Dataset records =>
§

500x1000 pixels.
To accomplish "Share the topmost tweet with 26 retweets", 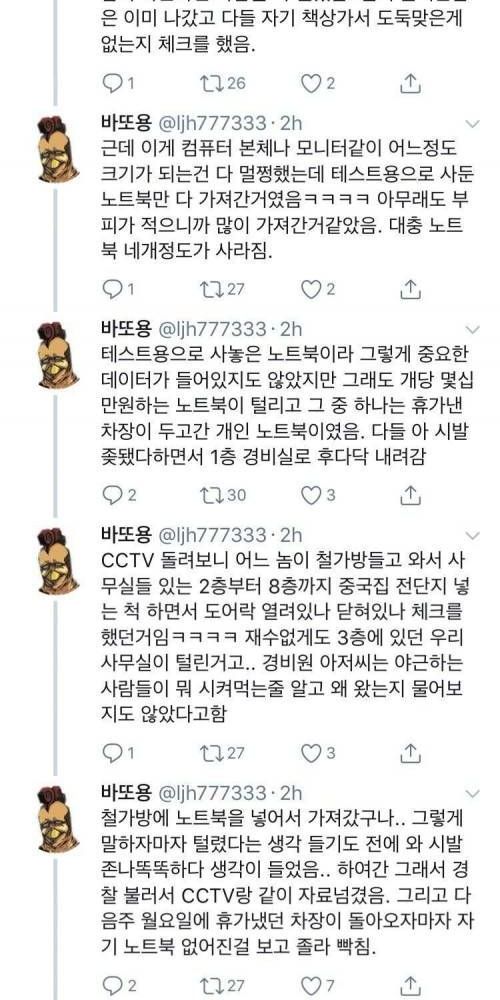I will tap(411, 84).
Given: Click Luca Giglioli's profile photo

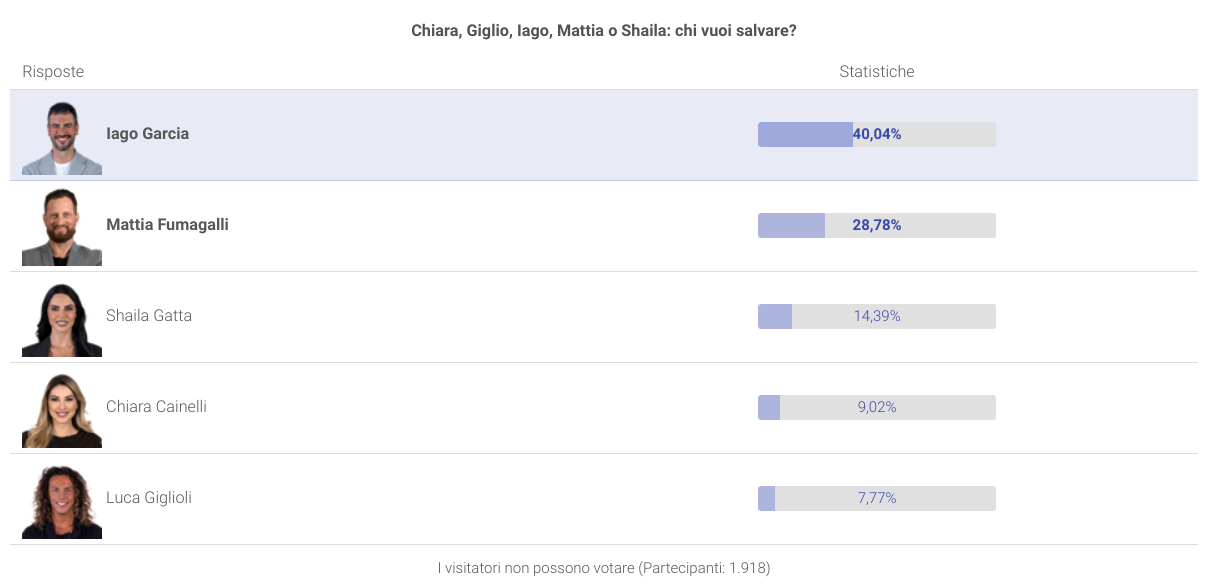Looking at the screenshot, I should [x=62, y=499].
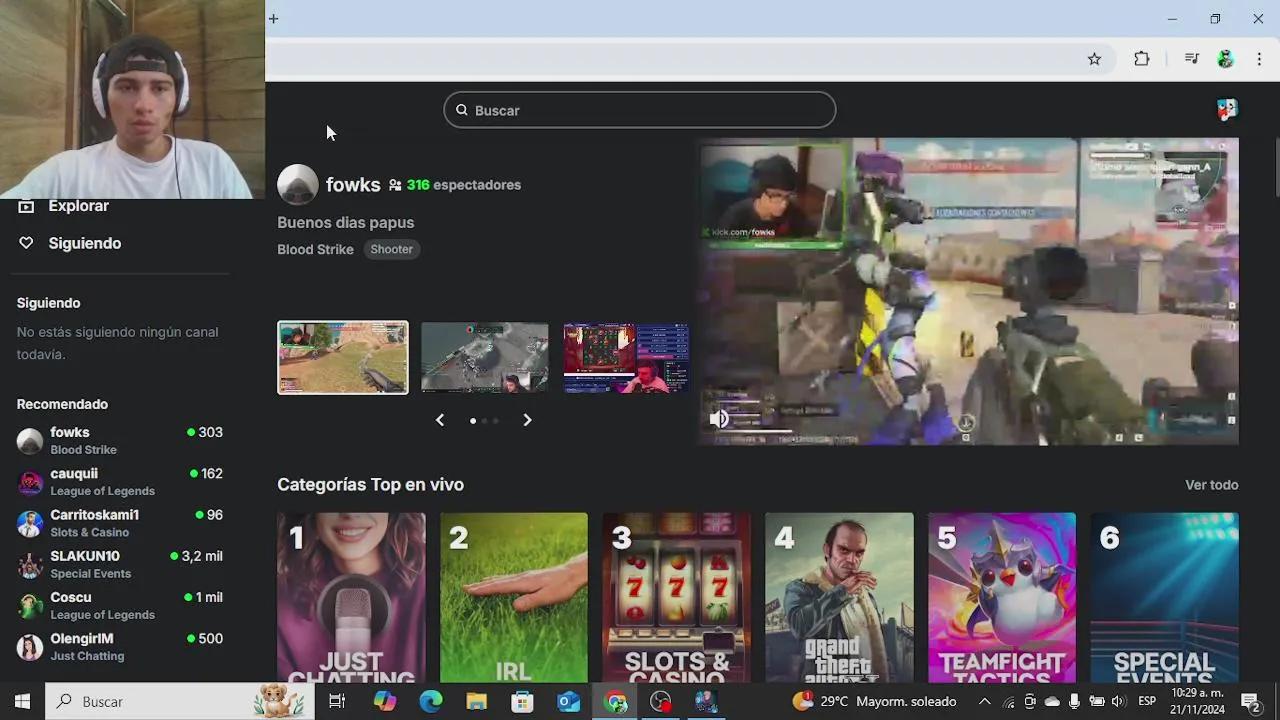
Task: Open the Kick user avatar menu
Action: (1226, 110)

§

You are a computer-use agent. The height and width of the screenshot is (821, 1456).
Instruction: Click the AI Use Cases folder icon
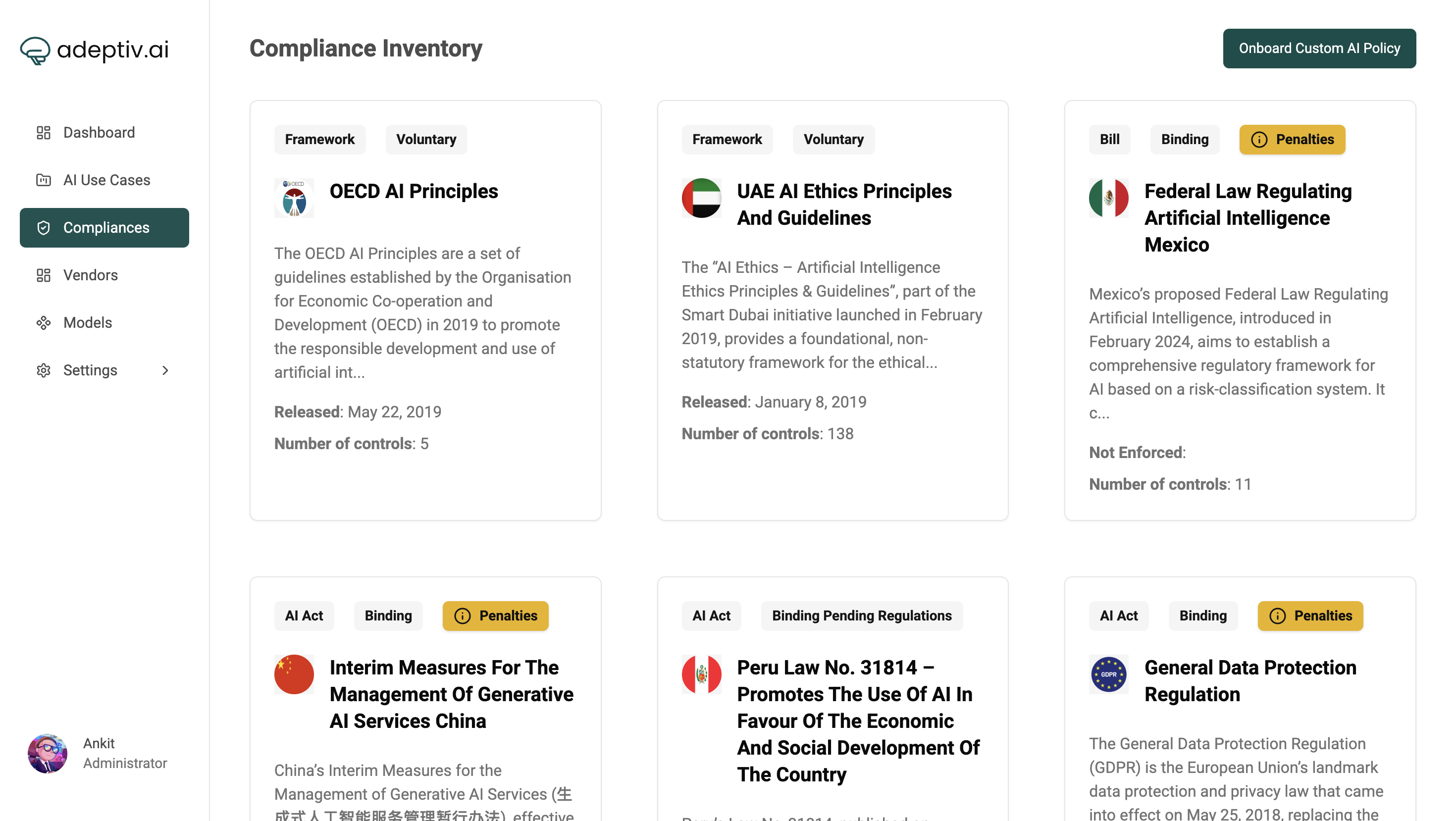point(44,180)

§

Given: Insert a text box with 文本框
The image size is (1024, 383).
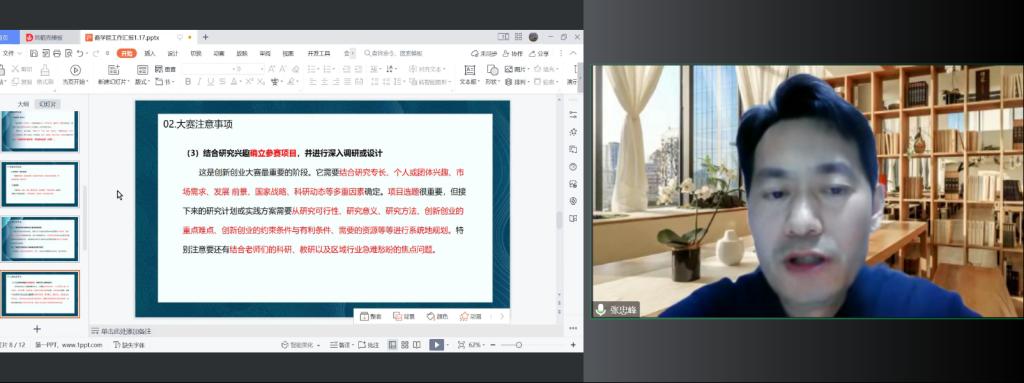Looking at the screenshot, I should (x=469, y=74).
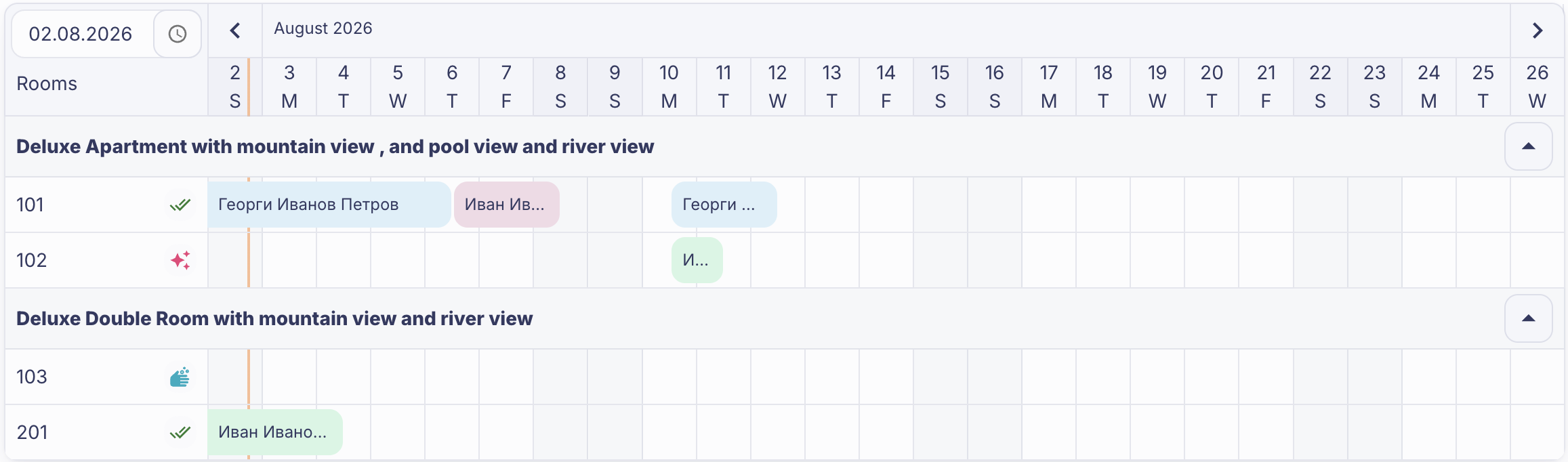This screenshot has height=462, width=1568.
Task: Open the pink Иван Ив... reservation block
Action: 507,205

§

What the exercise asks =>
Recast the data from the line containing "You are a computer-use" up to and including the line containing "point(44,180)" as a JSON list of strings, one string per line, with blank lines omitted. Leave the pictures out of your answer.

Response to this exercise =>
[
  "You are a computer-use agent. The height and width of the screenshot is (821, 1456).",
  "Instruction: Click the AI Use Cases folder icon",
  "point(44,180)"
]